By the time you finish reading this sentence, 12 more people will be living on the planet. A year from now, 95 million or so human beings will have joined the 5.4 billion earthlings competing for food, clean air and water, shelter, and fuel, and the U. S. population of 251 million will have grown by 3 million. By 2025, the 100 million people now living in Mexico and Central America will have more than doubled to 225 million. And unless something drastic happens, the Earth’s population should hit 14 billion by the middle of the next century.

Something drastic needs to happen.

Adding 8.6 billion people to the current crowd, say most population experts and environmentalists, is something the human race must avoid at all costs.

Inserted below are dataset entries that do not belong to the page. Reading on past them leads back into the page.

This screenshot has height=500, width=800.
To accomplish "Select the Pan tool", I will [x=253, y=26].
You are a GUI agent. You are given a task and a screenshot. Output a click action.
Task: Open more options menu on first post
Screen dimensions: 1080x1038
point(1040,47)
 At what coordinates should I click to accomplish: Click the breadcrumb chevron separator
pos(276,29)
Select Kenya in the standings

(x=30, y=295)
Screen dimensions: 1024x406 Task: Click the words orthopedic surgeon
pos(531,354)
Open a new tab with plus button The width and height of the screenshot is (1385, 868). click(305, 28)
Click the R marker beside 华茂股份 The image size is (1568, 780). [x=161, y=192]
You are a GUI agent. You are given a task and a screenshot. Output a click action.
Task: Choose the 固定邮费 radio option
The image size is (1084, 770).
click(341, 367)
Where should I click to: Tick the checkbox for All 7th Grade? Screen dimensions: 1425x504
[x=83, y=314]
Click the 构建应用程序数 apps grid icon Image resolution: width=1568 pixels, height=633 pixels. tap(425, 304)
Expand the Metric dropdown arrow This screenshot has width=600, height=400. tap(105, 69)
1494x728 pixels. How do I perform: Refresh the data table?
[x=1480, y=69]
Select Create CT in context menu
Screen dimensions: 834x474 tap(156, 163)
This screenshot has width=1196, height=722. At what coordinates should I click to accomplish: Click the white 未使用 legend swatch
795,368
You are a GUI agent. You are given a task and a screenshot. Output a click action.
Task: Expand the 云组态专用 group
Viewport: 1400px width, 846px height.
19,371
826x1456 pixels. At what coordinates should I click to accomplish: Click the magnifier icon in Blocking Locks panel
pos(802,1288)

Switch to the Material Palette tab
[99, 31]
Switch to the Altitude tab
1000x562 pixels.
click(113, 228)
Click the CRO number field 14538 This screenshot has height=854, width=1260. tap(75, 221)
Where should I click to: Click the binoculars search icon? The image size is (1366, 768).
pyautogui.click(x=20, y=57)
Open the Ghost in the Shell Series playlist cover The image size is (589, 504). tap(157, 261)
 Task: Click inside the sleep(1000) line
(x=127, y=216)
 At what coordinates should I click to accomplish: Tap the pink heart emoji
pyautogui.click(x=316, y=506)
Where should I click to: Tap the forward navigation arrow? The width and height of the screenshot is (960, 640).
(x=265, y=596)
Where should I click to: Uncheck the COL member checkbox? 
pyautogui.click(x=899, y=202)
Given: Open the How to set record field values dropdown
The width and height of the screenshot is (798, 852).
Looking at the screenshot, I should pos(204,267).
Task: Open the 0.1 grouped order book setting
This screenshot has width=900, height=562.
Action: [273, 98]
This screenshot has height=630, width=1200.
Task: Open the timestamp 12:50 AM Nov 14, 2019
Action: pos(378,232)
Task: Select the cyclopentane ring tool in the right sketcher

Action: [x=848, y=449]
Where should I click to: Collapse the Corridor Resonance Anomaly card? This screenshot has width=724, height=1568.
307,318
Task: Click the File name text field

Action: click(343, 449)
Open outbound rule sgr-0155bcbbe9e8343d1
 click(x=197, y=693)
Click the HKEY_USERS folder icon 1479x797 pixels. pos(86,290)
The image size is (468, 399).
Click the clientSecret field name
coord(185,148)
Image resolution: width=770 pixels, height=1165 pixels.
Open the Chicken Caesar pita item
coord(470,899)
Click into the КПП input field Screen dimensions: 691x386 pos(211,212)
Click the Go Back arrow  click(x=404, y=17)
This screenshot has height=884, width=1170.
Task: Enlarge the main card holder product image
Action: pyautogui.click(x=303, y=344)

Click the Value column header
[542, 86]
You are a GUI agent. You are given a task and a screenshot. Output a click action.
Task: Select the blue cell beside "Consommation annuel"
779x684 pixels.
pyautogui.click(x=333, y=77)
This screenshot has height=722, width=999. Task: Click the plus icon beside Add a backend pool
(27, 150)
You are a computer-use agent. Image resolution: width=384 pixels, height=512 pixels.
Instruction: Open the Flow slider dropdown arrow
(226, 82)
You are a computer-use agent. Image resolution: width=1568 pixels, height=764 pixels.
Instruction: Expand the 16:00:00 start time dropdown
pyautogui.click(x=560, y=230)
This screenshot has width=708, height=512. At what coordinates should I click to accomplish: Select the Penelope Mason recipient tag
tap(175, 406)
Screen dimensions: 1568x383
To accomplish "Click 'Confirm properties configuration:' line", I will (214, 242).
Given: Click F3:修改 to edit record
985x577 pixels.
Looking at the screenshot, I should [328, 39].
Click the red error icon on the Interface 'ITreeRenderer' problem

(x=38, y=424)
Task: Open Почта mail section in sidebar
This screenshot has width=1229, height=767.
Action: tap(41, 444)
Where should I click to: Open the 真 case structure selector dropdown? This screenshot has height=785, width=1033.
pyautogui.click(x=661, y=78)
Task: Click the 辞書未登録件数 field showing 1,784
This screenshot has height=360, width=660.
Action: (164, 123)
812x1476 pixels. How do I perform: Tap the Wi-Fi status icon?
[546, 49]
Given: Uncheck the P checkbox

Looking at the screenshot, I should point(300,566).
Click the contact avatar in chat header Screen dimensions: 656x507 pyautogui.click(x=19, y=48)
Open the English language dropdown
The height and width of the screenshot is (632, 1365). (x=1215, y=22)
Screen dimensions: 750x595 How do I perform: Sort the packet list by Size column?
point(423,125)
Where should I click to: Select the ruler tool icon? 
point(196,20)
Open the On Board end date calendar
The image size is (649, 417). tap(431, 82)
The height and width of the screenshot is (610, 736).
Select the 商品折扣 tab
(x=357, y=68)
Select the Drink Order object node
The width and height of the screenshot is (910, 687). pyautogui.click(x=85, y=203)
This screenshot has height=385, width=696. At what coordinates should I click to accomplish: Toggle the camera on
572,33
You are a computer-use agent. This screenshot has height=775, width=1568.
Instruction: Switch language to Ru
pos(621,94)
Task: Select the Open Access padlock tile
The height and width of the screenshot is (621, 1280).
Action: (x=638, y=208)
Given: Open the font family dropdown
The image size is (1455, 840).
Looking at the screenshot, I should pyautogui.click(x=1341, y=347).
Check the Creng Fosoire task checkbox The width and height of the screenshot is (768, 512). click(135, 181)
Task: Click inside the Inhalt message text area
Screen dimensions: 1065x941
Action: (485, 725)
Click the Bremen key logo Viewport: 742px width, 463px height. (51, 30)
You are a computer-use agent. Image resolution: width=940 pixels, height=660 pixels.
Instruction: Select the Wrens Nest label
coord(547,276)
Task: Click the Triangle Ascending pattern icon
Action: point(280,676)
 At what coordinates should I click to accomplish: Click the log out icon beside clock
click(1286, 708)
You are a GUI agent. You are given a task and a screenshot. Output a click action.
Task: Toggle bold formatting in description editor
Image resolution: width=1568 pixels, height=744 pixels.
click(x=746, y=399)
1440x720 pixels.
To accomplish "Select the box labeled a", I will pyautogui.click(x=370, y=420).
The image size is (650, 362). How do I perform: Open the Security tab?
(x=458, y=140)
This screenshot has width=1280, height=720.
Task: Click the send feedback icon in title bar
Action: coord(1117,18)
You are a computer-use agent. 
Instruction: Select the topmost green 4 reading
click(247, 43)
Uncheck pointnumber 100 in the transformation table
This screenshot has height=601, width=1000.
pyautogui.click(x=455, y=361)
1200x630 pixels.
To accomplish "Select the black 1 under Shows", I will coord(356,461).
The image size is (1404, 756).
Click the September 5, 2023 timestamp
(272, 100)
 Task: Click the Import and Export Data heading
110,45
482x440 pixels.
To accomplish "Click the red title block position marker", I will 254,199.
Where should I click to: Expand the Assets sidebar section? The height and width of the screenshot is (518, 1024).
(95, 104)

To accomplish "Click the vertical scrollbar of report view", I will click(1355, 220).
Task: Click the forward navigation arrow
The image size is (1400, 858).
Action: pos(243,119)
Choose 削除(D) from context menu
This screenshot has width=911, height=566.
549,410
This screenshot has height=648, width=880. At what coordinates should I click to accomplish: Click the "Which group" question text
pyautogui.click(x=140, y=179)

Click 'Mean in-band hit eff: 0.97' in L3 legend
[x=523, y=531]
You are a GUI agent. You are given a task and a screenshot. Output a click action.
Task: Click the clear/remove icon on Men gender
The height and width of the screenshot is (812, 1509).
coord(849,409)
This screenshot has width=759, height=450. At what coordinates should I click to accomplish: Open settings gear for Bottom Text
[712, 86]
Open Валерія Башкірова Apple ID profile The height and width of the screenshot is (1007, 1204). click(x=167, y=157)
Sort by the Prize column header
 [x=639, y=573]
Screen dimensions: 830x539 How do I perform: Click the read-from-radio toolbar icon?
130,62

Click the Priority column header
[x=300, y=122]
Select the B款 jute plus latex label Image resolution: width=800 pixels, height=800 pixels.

If we cannot check our rate of reproduction on our own, the environment could come close to collapse, and Nature would enact its own, more drastic methods of population control.

“There are a number of environmental disasters looming--increasing emissions of carbon dioxide, destruction of the ozone layer, rising global temperature and sea level, deforestation and desertification, soil erosion, faltering food production, large-scale extinction, and accelerating pollution of the world’s rivers and oceans--and all are tied directly to the rapid growth of the world’s population,’ says Werner H. Fornos, president of The Population Institute in Washington. “Already, there are too many people for the Earth to support in a sustainable manner, and the situation is only going to get worse. Far worse.”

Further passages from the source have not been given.